According to known exemplary embodiments, the drive means blades consist of hydraulic systems with rotating joints or systems electric or electronic rotating contacts.
Such embodiments have many elements mobile who are in contact with each other. This has consequences wear components and significant heat production. Thus, the system mechanical also includes cooling and lubrication means to limit the heating and wear of these components. Also, it is sometimes necessary to perform regular maintenance operations of the mechanical system.

WO 2013/076431

2 PCT / FR2012 / 052710 The object of the invention is to propose a mechanical system for which the drive means of the blades moving relative to the shaft are made in order to limit the friction between the moving elements.
STATEMENT OF THE INVENTION
The invention proposes a mechanical system comprising:
a shaft which is rotatably mounted around its main axis with respect to a structural element;
- a movable member which is mounted on the shaft in such a way that it is secured to the shaft in rotation around the main axis and in such a way that he is fit to be moved relative to the tree selectively;
drive means for moving the moving member by relation to the shaft that have a first fixed part that is mounted on the element of structure and a second mobile part that is mounted on the tree and that is connected to the mobile organ, characterized in that the driving means consists of a electromechanical actuator with gap between the first part and the second part.
The gap between the two parts of the actuator eliminates all contact between the elements connected to the structural element and the elements that are mobile relative to the structural element, which therefore reduces the friction.
Preferably, the drive means consist of an actuator electromechanical radial air gap.
Preferably, the drive means consist of an actuator electromechanical axial air gap.
Preferably, the second part of the driving means is mounted in rotation coaxially with the shaft and is connected to the tree by rotation guide means around the main axis of the shaft.
Preferably, the mechanical system comprises means for transformation of the rotational movement of the second part with respect to the tree in WO 2013/076431

3 PCT / FR2012 / 052710 a displacement of the movable member relative to the shaft which comprise a organ movement input connected to the second part, said input member of movement being rotatable selectively with respect to the shaft during the displacement of the mobile organ.
Preferably, the mechanical system comprises means for driving means for controlling the speed of rotation of the second part of the training means with respect to the first part, in function the speed of rotation of the tree.
Preferably, the control means are made in such a way as to cause a rotation of the motion input member around the tree for cause a displacement of the movable member relative to the shaft.
Preferably, the movable member is rotatably mounted by relative to the shaft about a secondary axis (B) of radial orientation by relation to the axis principal, said secondary axis (B) being integral with the rotating shaft around the axis main.
The invention also proposes an aircraft turbine engine characterized in it includes a mechanical system according to any one of claims in which the movable member consists of an orientated blade variable.
Preferably, the turbomachine comprises a plurality of blades distributed around the main axis of the tree.
BRIEF DESCRIPTION OF THE DRAWINGS
FIG. 1 is a schematic representation of a system mechanical according to the invention;
FIG. 2 is a view similar to that of FIG. 1, showing a second embodiment of the motion transformation means;
FIG. 3 is a schematic representation in detail of a system according to the invention for which the drive means consist of in one synchronous or asynchronous machine with magnets;

WO 2013/076431

4 PCT / FR2012 / 052710 FIG. 4 is a view similar to that of FIG. 3, in which the drive means consist of a synchronous machine with wound inductor;
FIG. 5 is a view similar to that of FIG. 3, in which the drive means consist of a synchronous machine with axial air gap.
DETAILED PRESENTATION OF PARTICULAR EMBODIMENTS
There is shown in the figures a mechanical system 10 such as a rotor turbomachine comprising a shaft 12 movable in rotation about its axis main A, with respect to a structural element 14 of the turbomachine.
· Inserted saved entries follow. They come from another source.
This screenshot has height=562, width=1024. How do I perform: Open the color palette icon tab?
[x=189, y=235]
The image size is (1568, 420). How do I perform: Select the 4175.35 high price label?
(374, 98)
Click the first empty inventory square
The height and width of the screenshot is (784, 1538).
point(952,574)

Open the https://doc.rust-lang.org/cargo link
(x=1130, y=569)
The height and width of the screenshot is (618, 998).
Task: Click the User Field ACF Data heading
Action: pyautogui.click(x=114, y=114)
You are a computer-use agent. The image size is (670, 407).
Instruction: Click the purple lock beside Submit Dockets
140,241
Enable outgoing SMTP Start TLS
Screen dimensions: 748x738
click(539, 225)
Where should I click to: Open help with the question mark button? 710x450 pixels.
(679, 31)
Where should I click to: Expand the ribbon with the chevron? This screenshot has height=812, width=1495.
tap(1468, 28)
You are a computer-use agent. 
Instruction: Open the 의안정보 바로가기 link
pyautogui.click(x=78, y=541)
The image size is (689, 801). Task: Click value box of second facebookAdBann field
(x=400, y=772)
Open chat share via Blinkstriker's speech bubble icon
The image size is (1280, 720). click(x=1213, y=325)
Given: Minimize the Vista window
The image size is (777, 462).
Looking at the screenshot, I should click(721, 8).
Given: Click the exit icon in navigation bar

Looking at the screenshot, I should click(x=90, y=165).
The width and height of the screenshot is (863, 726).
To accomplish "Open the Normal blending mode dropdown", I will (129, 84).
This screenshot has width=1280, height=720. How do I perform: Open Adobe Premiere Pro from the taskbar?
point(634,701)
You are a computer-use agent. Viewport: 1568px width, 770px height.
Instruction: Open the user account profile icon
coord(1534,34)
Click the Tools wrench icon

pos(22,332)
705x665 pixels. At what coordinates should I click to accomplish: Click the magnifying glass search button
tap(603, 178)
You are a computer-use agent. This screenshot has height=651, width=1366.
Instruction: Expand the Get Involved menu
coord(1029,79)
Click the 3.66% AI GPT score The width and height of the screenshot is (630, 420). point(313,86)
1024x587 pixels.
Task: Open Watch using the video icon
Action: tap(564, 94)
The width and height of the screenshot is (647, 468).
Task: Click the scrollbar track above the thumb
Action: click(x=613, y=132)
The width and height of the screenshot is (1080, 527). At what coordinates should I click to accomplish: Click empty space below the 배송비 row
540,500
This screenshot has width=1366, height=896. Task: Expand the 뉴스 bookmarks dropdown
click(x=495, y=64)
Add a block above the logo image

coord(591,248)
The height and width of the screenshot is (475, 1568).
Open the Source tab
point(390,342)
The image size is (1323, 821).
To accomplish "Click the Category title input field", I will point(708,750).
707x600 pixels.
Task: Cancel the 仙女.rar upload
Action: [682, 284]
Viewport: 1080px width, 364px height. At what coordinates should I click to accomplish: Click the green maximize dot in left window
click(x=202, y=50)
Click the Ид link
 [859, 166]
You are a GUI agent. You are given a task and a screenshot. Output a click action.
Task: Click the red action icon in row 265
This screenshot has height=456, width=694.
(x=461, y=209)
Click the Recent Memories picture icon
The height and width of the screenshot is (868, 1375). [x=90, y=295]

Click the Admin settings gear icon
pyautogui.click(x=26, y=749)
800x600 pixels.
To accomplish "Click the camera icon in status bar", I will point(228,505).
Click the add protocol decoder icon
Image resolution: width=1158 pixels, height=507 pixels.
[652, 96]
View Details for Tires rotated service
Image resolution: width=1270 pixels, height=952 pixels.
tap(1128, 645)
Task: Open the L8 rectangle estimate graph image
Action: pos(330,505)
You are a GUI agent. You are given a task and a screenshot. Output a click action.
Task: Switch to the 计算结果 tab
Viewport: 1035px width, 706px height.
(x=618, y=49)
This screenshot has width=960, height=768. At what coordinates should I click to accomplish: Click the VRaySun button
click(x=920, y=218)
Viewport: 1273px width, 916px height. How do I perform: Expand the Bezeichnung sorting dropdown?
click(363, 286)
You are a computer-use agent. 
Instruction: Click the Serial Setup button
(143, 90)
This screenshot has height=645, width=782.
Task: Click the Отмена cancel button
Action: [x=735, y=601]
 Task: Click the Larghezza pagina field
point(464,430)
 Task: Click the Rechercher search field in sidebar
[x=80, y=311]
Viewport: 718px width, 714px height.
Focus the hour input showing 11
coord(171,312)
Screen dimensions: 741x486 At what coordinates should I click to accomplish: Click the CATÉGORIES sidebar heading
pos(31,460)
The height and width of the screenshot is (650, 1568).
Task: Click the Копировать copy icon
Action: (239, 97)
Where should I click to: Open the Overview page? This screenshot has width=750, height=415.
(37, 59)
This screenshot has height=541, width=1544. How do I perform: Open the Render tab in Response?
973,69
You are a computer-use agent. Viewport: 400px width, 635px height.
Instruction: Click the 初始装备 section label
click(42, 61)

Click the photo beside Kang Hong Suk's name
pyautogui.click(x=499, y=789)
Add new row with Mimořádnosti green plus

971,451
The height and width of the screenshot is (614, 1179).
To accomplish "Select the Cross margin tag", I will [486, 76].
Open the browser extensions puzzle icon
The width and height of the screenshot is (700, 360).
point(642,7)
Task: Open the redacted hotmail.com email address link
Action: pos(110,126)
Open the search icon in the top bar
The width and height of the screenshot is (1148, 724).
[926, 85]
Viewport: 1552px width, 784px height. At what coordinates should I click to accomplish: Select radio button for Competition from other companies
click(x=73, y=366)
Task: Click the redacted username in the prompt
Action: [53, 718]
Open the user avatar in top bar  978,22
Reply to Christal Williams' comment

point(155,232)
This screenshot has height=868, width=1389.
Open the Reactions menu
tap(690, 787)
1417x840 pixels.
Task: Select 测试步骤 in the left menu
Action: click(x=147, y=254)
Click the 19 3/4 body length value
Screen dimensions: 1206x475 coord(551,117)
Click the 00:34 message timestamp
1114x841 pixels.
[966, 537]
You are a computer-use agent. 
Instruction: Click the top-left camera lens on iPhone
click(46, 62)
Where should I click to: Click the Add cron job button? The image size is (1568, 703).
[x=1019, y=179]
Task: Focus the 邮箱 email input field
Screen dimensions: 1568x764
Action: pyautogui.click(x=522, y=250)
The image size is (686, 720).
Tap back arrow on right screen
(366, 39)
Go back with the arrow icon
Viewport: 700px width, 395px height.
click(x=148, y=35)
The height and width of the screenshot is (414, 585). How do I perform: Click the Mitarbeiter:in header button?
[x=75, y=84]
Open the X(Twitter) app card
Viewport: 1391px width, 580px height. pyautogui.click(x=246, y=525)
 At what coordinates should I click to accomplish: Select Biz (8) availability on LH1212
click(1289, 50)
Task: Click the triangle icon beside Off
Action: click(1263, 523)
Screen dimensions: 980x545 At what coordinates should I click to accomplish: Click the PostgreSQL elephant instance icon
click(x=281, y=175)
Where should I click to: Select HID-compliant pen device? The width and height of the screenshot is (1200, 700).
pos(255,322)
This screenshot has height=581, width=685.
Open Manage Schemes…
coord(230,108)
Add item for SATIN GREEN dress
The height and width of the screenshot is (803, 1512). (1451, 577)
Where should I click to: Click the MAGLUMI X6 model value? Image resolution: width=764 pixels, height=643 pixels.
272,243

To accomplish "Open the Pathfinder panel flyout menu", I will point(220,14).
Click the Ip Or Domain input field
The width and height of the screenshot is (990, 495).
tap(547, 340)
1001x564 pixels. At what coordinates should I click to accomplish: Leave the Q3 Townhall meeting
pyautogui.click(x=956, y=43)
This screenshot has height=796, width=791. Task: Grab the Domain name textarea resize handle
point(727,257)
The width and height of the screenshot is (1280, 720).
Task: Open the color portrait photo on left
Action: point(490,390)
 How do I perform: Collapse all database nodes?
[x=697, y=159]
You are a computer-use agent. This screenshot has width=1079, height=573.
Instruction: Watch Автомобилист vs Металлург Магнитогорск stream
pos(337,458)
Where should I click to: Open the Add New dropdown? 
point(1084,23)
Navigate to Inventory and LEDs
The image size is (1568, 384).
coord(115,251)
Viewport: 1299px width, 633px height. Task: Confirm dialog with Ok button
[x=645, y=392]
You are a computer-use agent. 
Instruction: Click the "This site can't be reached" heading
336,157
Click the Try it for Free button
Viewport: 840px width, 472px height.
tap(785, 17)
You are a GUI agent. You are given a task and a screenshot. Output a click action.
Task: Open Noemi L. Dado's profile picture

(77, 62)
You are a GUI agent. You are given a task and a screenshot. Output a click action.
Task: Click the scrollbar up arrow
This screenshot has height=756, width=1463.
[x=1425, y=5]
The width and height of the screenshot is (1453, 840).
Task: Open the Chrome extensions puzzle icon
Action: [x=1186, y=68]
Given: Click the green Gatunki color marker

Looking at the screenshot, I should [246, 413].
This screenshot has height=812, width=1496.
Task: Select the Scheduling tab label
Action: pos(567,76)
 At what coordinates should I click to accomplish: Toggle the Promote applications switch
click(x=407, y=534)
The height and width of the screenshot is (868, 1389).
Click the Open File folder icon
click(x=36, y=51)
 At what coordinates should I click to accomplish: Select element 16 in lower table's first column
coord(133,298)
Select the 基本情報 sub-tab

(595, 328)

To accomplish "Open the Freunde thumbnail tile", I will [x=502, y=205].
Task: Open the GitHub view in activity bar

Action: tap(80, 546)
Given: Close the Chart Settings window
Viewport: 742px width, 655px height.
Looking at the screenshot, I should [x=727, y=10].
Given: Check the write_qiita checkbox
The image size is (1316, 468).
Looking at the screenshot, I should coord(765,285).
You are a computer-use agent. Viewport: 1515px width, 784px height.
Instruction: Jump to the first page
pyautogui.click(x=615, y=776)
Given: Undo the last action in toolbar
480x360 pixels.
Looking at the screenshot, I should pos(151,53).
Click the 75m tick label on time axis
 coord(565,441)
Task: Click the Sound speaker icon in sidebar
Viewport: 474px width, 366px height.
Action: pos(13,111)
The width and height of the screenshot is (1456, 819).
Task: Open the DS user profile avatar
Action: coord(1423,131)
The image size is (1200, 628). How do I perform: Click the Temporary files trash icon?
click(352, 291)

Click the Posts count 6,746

This element of structure can be fixed itself in the turbomachine, or it can be mobile in the turbine engine. For the sake of clarity, Structure Element 14 will be considered as being fixed relative to the shaft 12.
The shaft carries a plurality of blades 16 which are distributed in a manner regular around the shaft 12 relative to the main axis A and which are in solidarity with the shaft 12 in rotation with respect to the structural element 14, around the main axis A.
The mechanical system 10 comprises means for adjusting the pitch of the blades 16 to adapt to the operating conditions of the turbomachine.
Thus, each blade 16 is mounted to move relative to the shaft 12 around a secondary axis B of radial principal orientation with respect to the axis principal A.
Each secondary axis B is a main axis of the associated blade 16, it is so mobile in rotation around the main axis A in solidarity with the shaft 12.
The means for adjusting the pitch of the blades 16 comprise means 18 of each blade 16 rotating about the secondary axis B
associated.
The training means mainly comprise a first fixed part 20 which is fixed to the structural element 14 and a second moving part 22 which is connected to each blade 16.
The second part is mounted mobile with respect to the element of structure 14 rotating around the main axis A.

WO 2013/076431

5 PCT / FR2012 / 052710 Here, the first part 20 and the second part 22 are coaxial with the tree 12 and consist of two elements of revolution that are superimposed radially on the tree 12.
The drive means 18 consist of an actuator electromechanical gap. That is, a game is present between the fixed part 20 and the moving part 22.
Thus, there is no mechanical contact between the fixed part 20 and the part mobile.
The driving of the mobile part 22 in rotation with respect to the part fixed 20 is achieved by electromagnetic forces requiring no contact between the two parts 20, 22.
According to a first embodiment shown in FIG.
driving means 18 consist of a synchronous magnet machine permanent.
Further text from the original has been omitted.